Collected data entries
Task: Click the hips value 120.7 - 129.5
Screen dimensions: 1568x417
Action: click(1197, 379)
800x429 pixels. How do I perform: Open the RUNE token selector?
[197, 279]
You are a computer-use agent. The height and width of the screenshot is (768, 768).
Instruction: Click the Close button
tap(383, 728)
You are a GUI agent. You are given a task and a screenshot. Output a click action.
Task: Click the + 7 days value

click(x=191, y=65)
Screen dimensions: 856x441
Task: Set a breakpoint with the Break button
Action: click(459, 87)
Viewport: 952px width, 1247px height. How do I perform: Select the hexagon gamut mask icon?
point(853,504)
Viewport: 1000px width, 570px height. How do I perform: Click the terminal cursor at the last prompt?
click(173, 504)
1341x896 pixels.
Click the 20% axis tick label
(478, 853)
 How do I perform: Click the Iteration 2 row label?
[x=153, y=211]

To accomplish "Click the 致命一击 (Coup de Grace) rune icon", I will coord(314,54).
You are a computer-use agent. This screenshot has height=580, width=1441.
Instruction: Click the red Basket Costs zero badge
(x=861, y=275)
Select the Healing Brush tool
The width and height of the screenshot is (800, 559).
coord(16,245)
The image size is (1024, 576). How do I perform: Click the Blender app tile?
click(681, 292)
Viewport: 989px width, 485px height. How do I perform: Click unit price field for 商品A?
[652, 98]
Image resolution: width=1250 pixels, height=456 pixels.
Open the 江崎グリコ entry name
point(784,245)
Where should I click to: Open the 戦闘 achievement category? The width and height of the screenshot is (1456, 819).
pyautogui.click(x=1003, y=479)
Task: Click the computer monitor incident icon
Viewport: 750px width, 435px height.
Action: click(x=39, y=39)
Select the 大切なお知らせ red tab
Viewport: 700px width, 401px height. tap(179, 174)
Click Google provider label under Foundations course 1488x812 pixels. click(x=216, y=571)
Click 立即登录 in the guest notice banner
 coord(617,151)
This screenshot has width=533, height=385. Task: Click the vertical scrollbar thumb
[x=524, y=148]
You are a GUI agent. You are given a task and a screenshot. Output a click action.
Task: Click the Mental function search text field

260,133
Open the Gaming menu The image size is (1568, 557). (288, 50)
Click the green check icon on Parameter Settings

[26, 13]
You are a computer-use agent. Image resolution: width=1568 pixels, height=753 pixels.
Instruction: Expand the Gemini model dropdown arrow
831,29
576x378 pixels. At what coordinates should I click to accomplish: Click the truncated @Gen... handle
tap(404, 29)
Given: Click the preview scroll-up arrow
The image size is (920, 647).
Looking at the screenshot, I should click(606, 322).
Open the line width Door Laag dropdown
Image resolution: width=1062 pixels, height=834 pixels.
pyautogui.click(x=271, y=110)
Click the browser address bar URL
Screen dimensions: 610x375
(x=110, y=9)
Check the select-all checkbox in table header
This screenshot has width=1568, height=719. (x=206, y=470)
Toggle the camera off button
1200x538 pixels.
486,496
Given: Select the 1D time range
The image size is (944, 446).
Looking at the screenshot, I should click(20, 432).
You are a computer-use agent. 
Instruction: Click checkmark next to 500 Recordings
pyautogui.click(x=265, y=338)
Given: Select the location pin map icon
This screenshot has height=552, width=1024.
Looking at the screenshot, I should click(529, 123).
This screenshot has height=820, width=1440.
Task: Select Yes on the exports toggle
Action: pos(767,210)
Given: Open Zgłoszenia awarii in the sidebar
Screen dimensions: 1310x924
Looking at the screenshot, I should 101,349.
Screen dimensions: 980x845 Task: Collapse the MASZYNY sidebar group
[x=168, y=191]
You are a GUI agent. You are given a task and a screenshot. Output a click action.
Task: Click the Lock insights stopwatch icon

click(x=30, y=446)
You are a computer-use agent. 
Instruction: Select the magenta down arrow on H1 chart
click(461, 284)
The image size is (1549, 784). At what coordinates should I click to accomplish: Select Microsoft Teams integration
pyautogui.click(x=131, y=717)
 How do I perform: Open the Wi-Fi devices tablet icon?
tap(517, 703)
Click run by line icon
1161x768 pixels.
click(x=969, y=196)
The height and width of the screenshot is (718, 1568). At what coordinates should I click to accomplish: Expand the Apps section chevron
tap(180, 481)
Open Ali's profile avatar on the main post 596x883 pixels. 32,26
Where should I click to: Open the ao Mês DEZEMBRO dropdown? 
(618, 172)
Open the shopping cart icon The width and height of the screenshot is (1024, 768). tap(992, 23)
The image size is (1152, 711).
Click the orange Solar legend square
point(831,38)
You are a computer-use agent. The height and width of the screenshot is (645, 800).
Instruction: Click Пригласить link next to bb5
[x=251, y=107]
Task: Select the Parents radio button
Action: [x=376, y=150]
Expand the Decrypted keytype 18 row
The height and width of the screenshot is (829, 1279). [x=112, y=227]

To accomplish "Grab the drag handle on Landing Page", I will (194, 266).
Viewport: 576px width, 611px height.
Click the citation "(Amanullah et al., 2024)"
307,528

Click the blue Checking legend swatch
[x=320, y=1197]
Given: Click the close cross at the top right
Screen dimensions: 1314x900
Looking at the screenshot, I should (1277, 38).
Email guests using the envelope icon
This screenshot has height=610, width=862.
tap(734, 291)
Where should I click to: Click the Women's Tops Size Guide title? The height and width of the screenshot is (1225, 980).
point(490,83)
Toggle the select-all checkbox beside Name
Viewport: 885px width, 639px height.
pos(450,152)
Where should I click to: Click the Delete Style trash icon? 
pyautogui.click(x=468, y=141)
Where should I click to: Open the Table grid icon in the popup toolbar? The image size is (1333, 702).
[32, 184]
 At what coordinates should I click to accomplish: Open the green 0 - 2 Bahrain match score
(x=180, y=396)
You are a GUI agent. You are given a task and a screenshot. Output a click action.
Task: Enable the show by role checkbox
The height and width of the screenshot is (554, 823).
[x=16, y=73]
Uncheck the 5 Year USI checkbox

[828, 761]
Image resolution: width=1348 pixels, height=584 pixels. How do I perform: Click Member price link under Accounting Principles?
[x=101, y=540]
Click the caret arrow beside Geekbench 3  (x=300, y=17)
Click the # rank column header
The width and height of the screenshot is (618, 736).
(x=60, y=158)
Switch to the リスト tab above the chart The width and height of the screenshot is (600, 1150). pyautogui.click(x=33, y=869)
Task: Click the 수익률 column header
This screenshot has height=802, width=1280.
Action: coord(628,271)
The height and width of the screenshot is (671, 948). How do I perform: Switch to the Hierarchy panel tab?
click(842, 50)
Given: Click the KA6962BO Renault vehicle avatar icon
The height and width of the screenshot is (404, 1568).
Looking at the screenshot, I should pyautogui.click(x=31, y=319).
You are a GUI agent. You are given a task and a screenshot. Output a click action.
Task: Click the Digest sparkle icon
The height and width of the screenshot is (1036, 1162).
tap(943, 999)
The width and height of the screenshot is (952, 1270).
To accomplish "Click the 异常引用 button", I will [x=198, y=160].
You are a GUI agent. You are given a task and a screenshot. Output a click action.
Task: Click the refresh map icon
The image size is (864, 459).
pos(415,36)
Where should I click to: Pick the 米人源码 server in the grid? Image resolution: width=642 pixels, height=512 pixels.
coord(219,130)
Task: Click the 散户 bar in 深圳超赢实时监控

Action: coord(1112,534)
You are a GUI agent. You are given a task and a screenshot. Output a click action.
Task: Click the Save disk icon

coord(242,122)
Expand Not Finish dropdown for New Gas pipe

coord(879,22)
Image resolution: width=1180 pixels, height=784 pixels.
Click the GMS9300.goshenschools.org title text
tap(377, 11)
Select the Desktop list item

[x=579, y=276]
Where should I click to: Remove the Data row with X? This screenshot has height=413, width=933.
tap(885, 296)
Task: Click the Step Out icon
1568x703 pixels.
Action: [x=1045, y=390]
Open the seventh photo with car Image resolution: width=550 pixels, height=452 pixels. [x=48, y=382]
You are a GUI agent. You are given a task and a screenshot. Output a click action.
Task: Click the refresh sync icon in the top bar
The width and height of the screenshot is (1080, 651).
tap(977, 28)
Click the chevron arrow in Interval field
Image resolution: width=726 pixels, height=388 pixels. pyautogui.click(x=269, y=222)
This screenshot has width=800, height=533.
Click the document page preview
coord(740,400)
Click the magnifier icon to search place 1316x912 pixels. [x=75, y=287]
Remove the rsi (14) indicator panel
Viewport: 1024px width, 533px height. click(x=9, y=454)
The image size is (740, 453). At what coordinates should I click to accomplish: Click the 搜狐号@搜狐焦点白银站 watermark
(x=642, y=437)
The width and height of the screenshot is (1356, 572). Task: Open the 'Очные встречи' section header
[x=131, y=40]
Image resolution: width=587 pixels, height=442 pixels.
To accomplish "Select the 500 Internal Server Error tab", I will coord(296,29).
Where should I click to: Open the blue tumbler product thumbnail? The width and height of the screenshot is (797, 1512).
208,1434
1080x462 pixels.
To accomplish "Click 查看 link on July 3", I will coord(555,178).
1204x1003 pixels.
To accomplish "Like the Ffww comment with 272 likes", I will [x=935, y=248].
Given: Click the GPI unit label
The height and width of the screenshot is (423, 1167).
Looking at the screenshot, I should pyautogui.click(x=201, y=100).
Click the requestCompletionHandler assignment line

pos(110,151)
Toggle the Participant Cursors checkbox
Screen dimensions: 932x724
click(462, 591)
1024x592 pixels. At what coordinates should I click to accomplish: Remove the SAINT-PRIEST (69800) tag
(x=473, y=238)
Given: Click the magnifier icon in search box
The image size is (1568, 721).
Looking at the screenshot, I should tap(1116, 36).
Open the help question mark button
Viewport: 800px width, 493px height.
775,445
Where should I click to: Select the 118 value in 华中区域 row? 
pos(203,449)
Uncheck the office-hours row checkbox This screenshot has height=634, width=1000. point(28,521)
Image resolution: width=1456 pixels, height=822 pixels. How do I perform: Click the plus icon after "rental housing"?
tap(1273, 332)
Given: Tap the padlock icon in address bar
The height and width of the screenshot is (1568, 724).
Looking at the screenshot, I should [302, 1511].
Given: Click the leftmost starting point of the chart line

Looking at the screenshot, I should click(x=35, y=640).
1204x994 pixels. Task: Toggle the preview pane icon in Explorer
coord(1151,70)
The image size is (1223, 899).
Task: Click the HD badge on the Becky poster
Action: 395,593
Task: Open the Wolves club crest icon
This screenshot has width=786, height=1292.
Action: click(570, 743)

ASSIGNMENT
Start with the line that contains "Uncheck the office-hours", end with the last line of the entries, and please retype every line in that span exactly, with no others.

ANSWER FOR THE TASK
Uncheck the office-hours row checkbox This screenshot has height=634, width=1000. point(28,521)
Image resolution: width=1456 pixels, height=822 pixels. How do I perform: Click the plus icon after "rental housing"?
tap(1273, 332)
Given: Tap the padlock icon in address bar
The height and width of the screenshot is (1568, 724).
Looking at the screenshot, I should [302, 1511].
Given: Click the leftmost starting point of the chart line

Looking at the screenshot, I should click(x=35, y=640).
1204x994 pixels. Task: Toggle the preview pane icon in Explorer
coord(1151,70)
The image size is (1223, 899).
Task: Click the HD badge on the Becky poster
Action: 395,593
Task: Open the Wolves club crest icon
This screenshot has width=786, height=1292.
Action: click(570, 743)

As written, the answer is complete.